Book excerpt: Java Data Mining concepts

Familiarize yourself with data mining functions and algorithms

Data mining has its origins in conventional artificial intelligence, machine learning, statistics, and database technologies, so it has much of its terminology and concepts derived from these technologies. This article, an excerpt from Java Data Mining: Strategy, Standard, and Practice by Mark F. Hornick, Erik Marcade, Sunil Venkayala (Morgan Kaufman, 2007), introduces data mining concepts for those new to data mining, and will familiarize data mining experts with data mining terminology and capabilities specific to the Java Data Mining API (JDM). This article details and expands those concepts associated with mining functions and algorithms by example. Although we discuss higher-level details of the algorithms used to give some intuition about how each algorithm works, a detailed discussion of data mining algorithms is beyond the scope of this article.

Note: This excerpt was printed with permission from Morgan Kaufman, a division of Elsevier. Copyright 2007. Java Data Mining: Strategy, Standard, and Practice by Mark F. Hornick, Erik Marcade, Sunil Venkayala. For more information about this title and other similar books, please visit

This article explores data mining concepts in financial services by using a business problem faced by a hypothetical consumer bank called ABCBank. ABCBank provides banking and financial services for individuals and corporate businesses. It has branch offices throughout the country. In addition, it has online banking services for its customers. ABCBank offers products such as bank accounts for checking, savings, and certificates, and many types of credit cards, loans, and other financial services. ABCBank has a diverse customer base, distributed nationally. Customer demographics vary widely in income levels, education and professional qualifications, ethnic backgrounds, age groups, and family status.

This article introduces a business problem faced by ABCBank, its solution, and the concepts associated with the related mining function. While developing a solution for the problem, we discuss the concepts related to the data mining technique used to solve it. We follow a common description pattern for the problem, starting with a problem definition, solution approach, data description, available settings for tuning the solution, and an overview of relevant algorithms. For supervised functions, we also describe how to evaluate a model's performance, and apply a model to obtain prediction results. For unsupervised functions, we describe model content and how to use models to solve the problem.

Problem definition: How to reduce customer attrition

ABCBank is losing customers to its competitors and wants to gain a better understanding of the type of customers who are closing their accounts. ABCBank also wants to be proactive in retaining existing customers by taking appropriate measures to improve customer satisfaction. This is commonly known as the customer attrition problem in the financial services industry.

Solution approach: Predict customers who are likely to attrite

ABCBank can use customer data collected in its transactional and analytical databases to find the patterns associated with customers likely, or unlikely, to attrite. Using the data mining classification function, ABCBank can predict customers who are likely to attrite and understand the characteristics, or profiles, of such customers. Gaining a better understanding of customer behavior enables ABCBank to develop business plans to retain customers.

GIVEN INFORMATION →

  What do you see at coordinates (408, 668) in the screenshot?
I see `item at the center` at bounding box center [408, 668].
---
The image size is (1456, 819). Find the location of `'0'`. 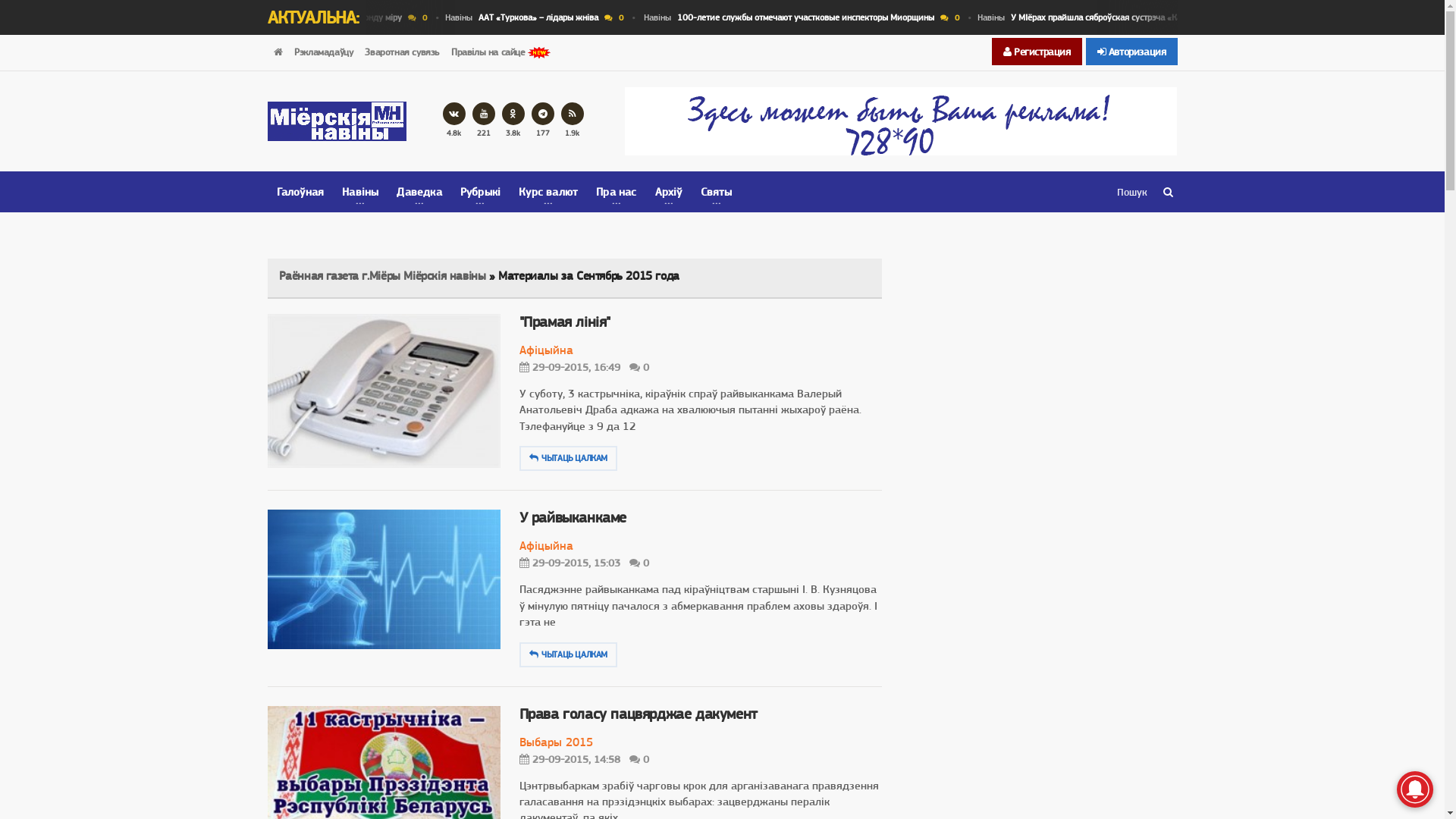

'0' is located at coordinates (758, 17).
...
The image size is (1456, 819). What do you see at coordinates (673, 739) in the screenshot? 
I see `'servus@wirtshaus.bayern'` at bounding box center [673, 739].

DIRECTIONS →
**a.** Reproduce the passage of the data mining excerpt starting at "ABCBank can use" and ending at "to retain customers.", and swap "ABCBank" for "the bank".
**b.** Do the following statements agree with the data mining excerpt? (i) ABCBank has branch offices throughout the country. (ii) The article includes a detailed discussion of data mining algorithms. (iii) ABCBank's customer base is limited to one region. Answer yes or no for each, quoting the words of the excerpt that decide it.
The rows have no connection to the data mining excerpt.

THE REPLIES →
**a.**
the bank can use customer data collected in its transactional and analytical databases to find the patterns associated with customers likely, or unlikely, to attrite. Using the data mining classification function, the bank can predict customers who are likely to attrite and understand the characteristics, or profiles, of such customers. Gaining a better understanding of customer behavior enables the bank to develop business plans to retain customers.

**b.**
(i) Yes: "It has branch offices throughout the country."
(ii) No: "a detailed discussion of data mining algorithms is beyond the scope of this article."
(iii) No: "ABCBank has a diverse customer base, distributed nationally."